- Only 293 members of the House of Commons voted in favor of Johnson's request for early elections, far short of 434 votes required.
- Government ministers described the law as "bad," and said they would test it "to the maximum extent possible."
- MPs approved the publication of government correspondence to suspend parliament work and documents on Operation Yellowhammer, the government's contingency plan in the event of a No-Deal Brexit.
The House of Commons voted for the second time to reject the government’s request for early general elections.The vote comes on the last day of Parliament’s work before a five-week suspension, at the request of the government, until October 14. Members of Parliament will have no further opportunity to vote on any early elections until the end of the suspension period, which means that elections cannot be held until at least late November.
In the past, Prime Minister Boris Johnson announced his determination to leave the European Union by the deadline of October 31st, whether or not an agreement was signed with the EU. Brexit without agreement would mean the immediate departure of the United Kingdom from the customs union, the single market, and arrangements designed to facilitate trade.
At the end of last month, the Johnson government asked Queen Elizabeth II to suspend, or prorogue, the House of Commons. However, lawmakers opposed to a No-Deal Brexit voted a week ago to seize control of the House agenda, which is usually set by the government, then passed new legislation blocking such an exit. The new law requires the Prime Minister to ask the EU to postpone the date of exit if the government does not reach an agreement by October 19.
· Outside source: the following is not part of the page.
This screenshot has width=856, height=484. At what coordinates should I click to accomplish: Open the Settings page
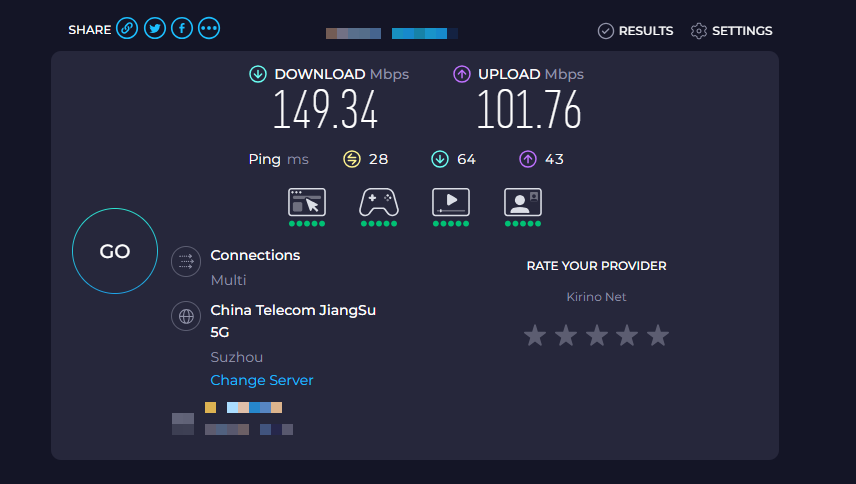(731, 31)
Johnson responded by calling for early elections. However, needing a 2/3 vote in the House, MPs rejected the call. Johnson returned to Parliament on Monday with the same request. The new vote followed a stormy parliamentary session, in which opposition leaders accused Johnson of calling an election to secure Brexit without an agreement on October 31. Only 293 members of the House of Commons voted in favor of Johnson’s request for early elections, far short of 434 votes required.
Earlier, opposition lawmakers said they would not support the Prime Minister’s bid for early elections on October 15, stressing the need to enforce the new law that would prevent Britain from leaving the EU without an agreement. Johnson faced warnings that he could face legal action if he did not comply with the law blocking exit without agreement. Government ministers described the law as “bad,” and said they would test it “to the maximum extent possible.”
At present, British law stipulates that Britain will leave the European Union on October 31, whether or not an exit agreement is reached with Brussels. The new legislation, which received royal ascent on Monday, changes that, requiring the Prime Minister to ask the EU to postpone the exit until January 31, 2020, unless parliament approves an agreement, or exits without agreement by October 19.
The Prime Minister said the government would use the coming period to continue negotiating an agreement with the EU, while “preparing for an exit without agreement.” Earlier, Johnson considered the election the only way out of the stalemate in the House of Commons on how to get out of the European Union.
Jeremy Corbyn, leader of the opposition Labour Party, told lawmakers that he would like to hold elections. “But with the will, we are not prepared to risk the disastrous catastrophe that would harm our societies, jobs, services and rights.”
Hours before voting on the government’s request for early elections, the Prime Minister suffered another defeat in the House of Commons. By 311 votes to 302, MPs approved the publication of government correspondence to suspend parliament work and documents on Operation Yellowhammer, the government’s contingency plan in the event of a No-Deal Brexit.